The morning after our arrival, we began climbing up the steps of the Potala. Winding through its rumored 10,000 rooms, we followed throngs of pilgrims back into time. At each major site along the way, they made offerings and poured oil into the candlelight bowls that keep each room lit. Many came as families, with younger generations helping to hoist the elderly up and down the building’s steep stairwells. We joined them in spinning prayer wheels on the perimeter of the palace as they worked their way towards heaven.
Afterwards we stopped for lunch—yak and yak butter tea, of course. The meat is prepared a number of ways—yak steak, momos (dumplings), stew, meatballs, hamburgers—the animal’s presence is pervasive in quotidian life. In fact, many Tibetans eat only the meat of larger animals. It is better to take one life that will provide many meals, they believe, than having to take many lives of smaller animals for sustenance.
We continued to the Jokhang monastery, Tibet's holiest, and then walked around the bustling market in the historical part of town. Again, people could be seen spinning their own handheld prayer wheels while whispering prayers. Om mani padme hum, om mani padme hum (the jewel is in the lotus).
To Base Camp
The following day we set out for the major goal of our trip, the north base camp of the highest peak on the planet. Known as Sagarmatha to the Nepalese and Chomolangma to the Tibetans, this peak and the rest of the Himalayas were formed by the continental train wreck of the Indian subcontinent and the Asian plate. Formerly an ocean bottom (the Tethys Sea), what is now the Tibetan plateau was rudely forced upward as the Indian subcontinent slid below. This cataclysmic geological event not only gave rise to the world's greatest mountain chain, but resulted in the formation of numerous mineral deposits, including andesine. No superlatives can do justice to this region. It continues to both rise (10 mm per year on Nanga Parbat) and erode (2–12 mm) faster than any other place on the planet.
Mount Everest's north base camp lies just beyond Rongbuk monastery, a day's drive beyond Shigatse. Sadly the weather was cloudy, affording us just brief glimpses of this giant peak.
Andesine at last
After returning to Shigatse from Everest base camp, we made plans for the second objective of our trip. The next day we would stop at the andesine deposit at Zha Lin, some 60 km southeast of Shigatse.
Prior to our arrival in Tibet we printed photos of some of the people I had met a year earlier. Our guide and driver were not told in advance of our plans to stop in the village, nor was anyone from our previous trip informed.
After locating the correct village (Dhongtso 5, aka Zha Lin; 3,929 m; 12,891 ft), we stopped and our guide showed a woman the pictures I had previously taken. She quickly led us to the house of Trilnen Dhongtso, who smiled broadly when he saw his picture. He said that many tourists took pictures, but we were the first to give him one, and he was delighted.

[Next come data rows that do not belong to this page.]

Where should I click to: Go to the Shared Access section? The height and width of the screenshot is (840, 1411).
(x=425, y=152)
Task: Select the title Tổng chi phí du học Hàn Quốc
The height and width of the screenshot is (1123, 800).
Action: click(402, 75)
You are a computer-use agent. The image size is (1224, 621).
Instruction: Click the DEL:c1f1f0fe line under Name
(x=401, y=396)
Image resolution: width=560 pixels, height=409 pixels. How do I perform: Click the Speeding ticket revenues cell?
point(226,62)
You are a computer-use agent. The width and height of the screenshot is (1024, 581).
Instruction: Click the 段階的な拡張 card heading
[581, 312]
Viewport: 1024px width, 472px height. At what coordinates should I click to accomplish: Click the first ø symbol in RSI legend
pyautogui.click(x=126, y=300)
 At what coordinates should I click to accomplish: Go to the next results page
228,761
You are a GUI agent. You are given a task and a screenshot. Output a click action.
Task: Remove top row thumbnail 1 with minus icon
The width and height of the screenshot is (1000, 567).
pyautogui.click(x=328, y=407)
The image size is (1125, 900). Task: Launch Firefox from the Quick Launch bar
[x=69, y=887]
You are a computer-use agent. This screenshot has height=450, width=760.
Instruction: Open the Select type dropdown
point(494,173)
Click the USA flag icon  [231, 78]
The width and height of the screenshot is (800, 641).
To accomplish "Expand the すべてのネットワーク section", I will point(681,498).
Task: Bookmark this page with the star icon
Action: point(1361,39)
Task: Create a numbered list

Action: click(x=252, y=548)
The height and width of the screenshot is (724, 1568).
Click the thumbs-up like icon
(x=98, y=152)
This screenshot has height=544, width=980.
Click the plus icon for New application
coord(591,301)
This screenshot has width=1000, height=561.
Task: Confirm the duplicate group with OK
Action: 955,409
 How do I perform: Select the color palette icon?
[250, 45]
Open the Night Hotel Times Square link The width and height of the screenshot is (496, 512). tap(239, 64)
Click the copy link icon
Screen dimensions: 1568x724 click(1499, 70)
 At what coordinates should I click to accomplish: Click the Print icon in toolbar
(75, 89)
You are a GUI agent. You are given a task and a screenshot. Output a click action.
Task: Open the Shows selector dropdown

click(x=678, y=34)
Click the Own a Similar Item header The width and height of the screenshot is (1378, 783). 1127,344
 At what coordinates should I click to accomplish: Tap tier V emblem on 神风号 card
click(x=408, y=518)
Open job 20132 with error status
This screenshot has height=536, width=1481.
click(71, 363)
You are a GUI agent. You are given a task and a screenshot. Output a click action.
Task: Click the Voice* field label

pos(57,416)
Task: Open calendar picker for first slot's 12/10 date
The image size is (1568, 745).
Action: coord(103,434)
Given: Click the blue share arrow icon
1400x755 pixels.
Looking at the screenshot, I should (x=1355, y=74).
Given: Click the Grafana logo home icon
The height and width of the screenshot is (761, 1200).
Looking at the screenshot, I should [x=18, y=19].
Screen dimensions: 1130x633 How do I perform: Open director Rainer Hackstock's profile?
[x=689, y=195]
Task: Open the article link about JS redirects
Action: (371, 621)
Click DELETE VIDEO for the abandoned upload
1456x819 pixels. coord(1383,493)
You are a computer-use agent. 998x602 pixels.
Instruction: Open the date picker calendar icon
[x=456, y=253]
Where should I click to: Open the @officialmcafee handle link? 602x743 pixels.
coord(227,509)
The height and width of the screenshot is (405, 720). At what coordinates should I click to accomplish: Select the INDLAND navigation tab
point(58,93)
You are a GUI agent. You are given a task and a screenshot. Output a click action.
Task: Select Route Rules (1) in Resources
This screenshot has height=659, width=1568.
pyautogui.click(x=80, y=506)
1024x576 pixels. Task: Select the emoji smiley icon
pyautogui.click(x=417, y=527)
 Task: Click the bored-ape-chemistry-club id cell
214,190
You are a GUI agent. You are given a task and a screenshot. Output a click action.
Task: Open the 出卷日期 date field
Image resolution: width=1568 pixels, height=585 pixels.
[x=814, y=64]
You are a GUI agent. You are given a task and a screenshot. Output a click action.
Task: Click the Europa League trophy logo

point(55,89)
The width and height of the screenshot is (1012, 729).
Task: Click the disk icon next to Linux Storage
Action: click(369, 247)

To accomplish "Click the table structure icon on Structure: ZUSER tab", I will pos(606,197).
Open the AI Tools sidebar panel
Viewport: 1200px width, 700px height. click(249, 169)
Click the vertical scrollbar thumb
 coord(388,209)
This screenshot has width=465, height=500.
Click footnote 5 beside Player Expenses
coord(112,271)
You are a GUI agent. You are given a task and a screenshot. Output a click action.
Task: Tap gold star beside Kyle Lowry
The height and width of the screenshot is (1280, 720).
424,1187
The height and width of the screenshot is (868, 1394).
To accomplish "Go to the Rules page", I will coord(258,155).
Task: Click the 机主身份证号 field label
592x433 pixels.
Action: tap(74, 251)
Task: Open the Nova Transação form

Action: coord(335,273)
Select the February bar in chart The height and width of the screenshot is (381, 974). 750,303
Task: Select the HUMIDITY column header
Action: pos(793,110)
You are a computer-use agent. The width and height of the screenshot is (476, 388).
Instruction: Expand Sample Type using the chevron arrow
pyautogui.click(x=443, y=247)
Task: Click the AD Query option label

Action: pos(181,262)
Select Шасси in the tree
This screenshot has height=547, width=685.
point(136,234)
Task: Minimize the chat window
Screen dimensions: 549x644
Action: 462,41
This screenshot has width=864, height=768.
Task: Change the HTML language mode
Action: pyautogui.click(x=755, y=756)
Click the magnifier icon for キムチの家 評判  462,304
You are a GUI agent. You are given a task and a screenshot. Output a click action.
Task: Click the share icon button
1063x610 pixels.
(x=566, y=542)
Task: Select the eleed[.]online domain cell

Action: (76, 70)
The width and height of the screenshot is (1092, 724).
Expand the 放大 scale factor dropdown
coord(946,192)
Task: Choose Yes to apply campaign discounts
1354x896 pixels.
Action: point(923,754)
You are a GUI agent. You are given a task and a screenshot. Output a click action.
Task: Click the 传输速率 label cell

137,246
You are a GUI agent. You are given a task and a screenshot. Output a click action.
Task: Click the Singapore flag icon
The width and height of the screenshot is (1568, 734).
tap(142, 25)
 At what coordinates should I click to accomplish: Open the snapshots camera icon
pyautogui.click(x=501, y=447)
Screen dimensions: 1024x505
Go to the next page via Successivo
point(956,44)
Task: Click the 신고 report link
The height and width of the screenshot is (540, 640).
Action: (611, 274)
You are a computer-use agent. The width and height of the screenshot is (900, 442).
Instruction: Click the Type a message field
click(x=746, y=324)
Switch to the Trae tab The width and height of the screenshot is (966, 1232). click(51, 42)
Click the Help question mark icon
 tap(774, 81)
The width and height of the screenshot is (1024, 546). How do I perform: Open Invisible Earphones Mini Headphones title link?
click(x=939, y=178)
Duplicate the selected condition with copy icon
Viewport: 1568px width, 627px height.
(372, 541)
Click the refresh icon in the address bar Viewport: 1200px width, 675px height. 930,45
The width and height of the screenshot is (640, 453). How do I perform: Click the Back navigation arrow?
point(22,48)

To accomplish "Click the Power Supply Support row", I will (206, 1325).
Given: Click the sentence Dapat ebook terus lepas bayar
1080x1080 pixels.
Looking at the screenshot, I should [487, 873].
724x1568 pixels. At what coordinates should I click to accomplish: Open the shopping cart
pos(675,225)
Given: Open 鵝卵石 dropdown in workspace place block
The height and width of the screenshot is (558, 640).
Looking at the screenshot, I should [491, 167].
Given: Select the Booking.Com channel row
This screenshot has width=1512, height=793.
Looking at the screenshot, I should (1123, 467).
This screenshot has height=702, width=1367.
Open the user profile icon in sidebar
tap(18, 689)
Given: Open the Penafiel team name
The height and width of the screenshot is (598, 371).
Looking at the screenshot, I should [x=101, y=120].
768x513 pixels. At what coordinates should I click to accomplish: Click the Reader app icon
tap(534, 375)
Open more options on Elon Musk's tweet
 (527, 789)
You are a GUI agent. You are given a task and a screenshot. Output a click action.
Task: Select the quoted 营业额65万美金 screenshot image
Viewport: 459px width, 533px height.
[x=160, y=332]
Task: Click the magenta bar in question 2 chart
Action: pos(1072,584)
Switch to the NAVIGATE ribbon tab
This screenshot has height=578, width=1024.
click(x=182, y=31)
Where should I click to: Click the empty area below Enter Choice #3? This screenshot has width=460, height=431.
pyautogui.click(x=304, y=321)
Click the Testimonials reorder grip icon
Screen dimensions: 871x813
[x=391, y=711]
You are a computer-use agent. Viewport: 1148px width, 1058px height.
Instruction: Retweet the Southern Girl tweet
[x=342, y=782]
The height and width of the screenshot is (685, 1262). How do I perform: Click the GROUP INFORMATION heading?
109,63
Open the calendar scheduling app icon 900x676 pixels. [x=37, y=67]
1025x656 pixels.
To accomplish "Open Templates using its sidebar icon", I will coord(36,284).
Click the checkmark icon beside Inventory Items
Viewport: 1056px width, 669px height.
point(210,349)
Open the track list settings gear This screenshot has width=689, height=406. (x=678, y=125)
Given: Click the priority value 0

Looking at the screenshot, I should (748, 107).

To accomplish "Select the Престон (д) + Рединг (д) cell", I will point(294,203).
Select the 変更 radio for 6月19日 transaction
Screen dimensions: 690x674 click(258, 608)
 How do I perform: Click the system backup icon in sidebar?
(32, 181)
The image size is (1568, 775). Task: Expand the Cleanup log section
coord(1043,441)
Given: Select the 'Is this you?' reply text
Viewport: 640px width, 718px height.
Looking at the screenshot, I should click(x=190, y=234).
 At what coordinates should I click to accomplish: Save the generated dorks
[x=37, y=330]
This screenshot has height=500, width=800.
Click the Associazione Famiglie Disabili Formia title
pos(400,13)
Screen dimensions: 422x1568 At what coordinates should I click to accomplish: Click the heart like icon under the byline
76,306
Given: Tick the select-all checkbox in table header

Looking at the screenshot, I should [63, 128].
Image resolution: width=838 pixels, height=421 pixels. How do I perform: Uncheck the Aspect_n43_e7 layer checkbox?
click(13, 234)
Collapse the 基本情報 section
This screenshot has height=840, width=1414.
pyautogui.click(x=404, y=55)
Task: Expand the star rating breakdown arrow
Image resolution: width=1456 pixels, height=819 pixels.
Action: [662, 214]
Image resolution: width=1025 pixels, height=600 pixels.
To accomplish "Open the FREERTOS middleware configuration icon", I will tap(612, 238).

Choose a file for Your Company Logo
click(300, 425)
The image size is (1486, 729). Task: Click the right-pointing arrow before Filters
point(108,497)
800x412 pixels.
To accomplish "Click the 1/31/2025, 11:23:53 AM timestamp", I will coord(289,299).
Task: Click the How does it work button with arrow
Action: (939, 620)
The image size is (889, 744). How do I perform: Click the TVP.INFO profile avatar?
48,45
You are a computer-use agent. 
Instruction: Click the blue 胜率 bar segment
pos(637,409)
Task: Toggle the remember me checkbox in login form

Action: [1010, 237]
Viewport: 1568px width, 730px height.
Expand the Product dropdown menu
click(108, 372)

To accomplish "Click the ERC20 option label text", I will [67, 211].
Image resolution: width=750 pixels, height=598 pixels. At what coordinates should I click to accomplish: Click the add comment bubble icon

With the help of our Tibetan guide, who spoke excellent English, we asked him if they found red stones in the area. He answered that they did. We asked him if people brought them from other places and he said no, they were found in the area, behind the village, and at another place about four hours' walk away. He then brought out a bag of the stones, telling us that normally they collected them in the dry season (October through June) and sold them to traders. He said this was the last bag he had left, with the production from the previous season having already been sold. Would we like to buy it? We said we would, but only if we could collect a few stones ourselves and keep those, too. He said that would be fine, but we could only collect stones on the ground behind the village, not dig for them in the mountains as that would upset the mountain gods and result in severe lightning storms and flooding.
Following the typical Tibetan hospitality of salted butter tea and tsampa, we purchased the parcel, giving the rest of the pictures to one of the women to distribute to the other villagers. We then walked behind the village to do some collecting of our own.
Exiting the village, we carefully made our way along the levee dikes that separate the different barley plots. It had been an extremely wet summer and the barley was green and high. Eventually we reached the alluvial fan where in 2010 we had previously collected specimens. No one from the village accompanied us. It was just our guide, Dana Schorr and myself.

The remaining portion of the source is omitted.